Abstract
Artificial intelligence (AI) is referred to as machines that can mimic human
cognitive functions. It usually engages various digital methods starting from computer
programming to deep learning, thus making use of the enormous structured and
nonstructured healthcare data. Artificial intelligence is gradually making a change in
medical practice by using sophisticated algorithms, assisting clinicians to mitigate
diagnostic and therapeutic errors and also using data intensive analysis for early
diagnosis of various diseases.
The chapter provides us an insight into the relationship between artificial intelligence
and healthcare, origin of artificial intelligence, different categories of artificial
intelligence and its applications in our healthcare system, various diseases for screening
as well as prognostic evaluation and eventually the issues pertaining to the
implementation of AI in medical devices.
The main focus is on the two major categories of AI which includes machine learning
and natural language processing.
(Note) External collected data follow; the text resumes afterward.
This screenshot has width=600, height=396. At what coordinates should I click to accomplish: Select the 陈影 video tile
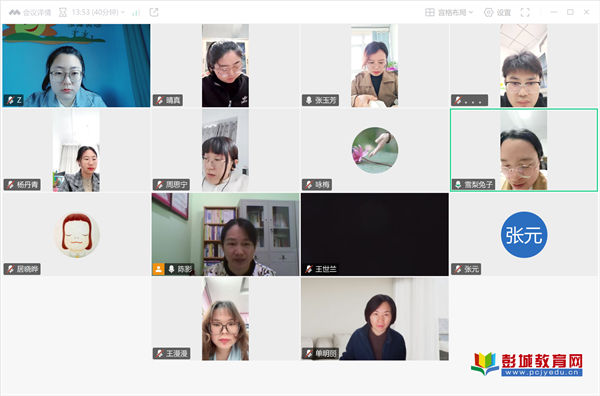(x=225, y=234)
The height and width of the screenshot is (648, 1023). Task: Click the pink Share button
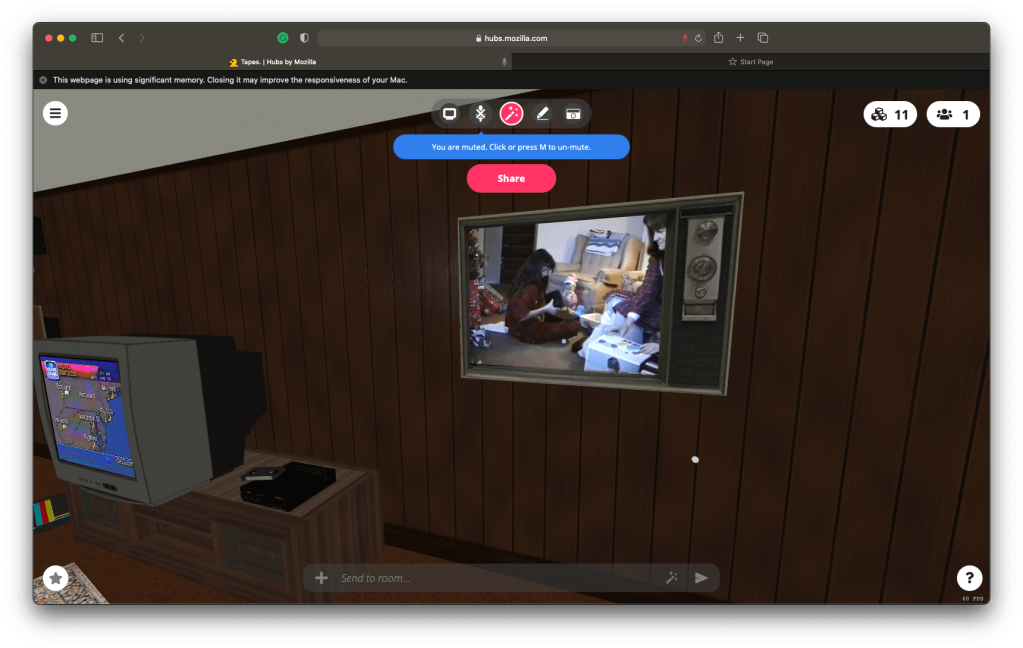click(x=511, y=178)
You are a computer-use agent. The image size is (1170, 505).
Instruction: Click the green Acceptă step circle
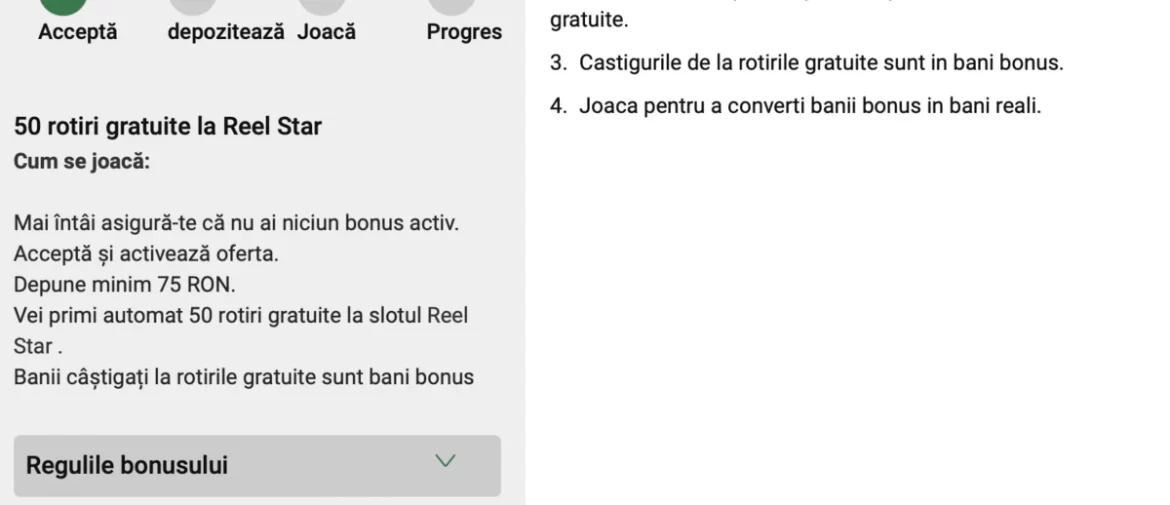point(63,6)
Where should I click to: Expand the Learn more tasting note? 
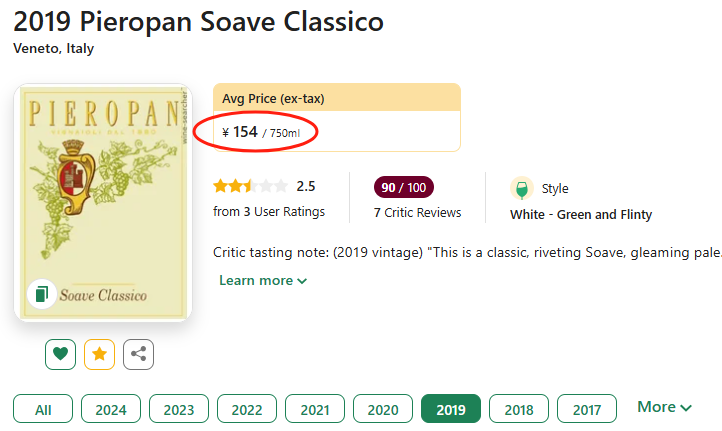(263, 281)
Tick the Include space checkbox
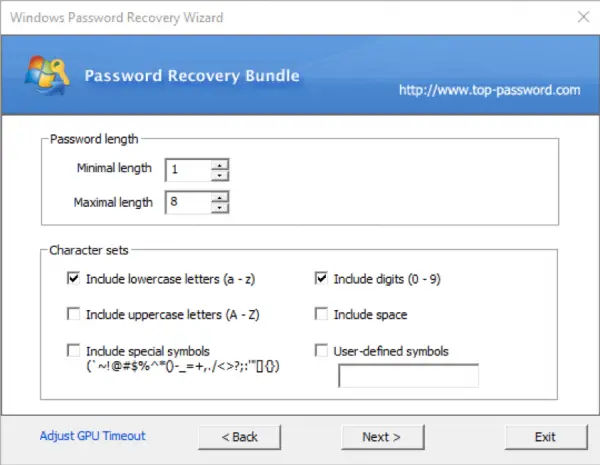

The former analyses the structured data such as
genetic or electrophysiological data while the latter deals with unstructured data such
as medical notes. In medical practice deep learning is mainly used to explore more
complex data. Cardiovascular health, neurological deficits and cancer are the most
challenging topics in AI.
AI technologies have created a stir in medical research yet it is facing various hurdles
in the form of regulations and data exchange. Thus, ethical and legal concerns need to
be addressed before the deployment of AI in the market.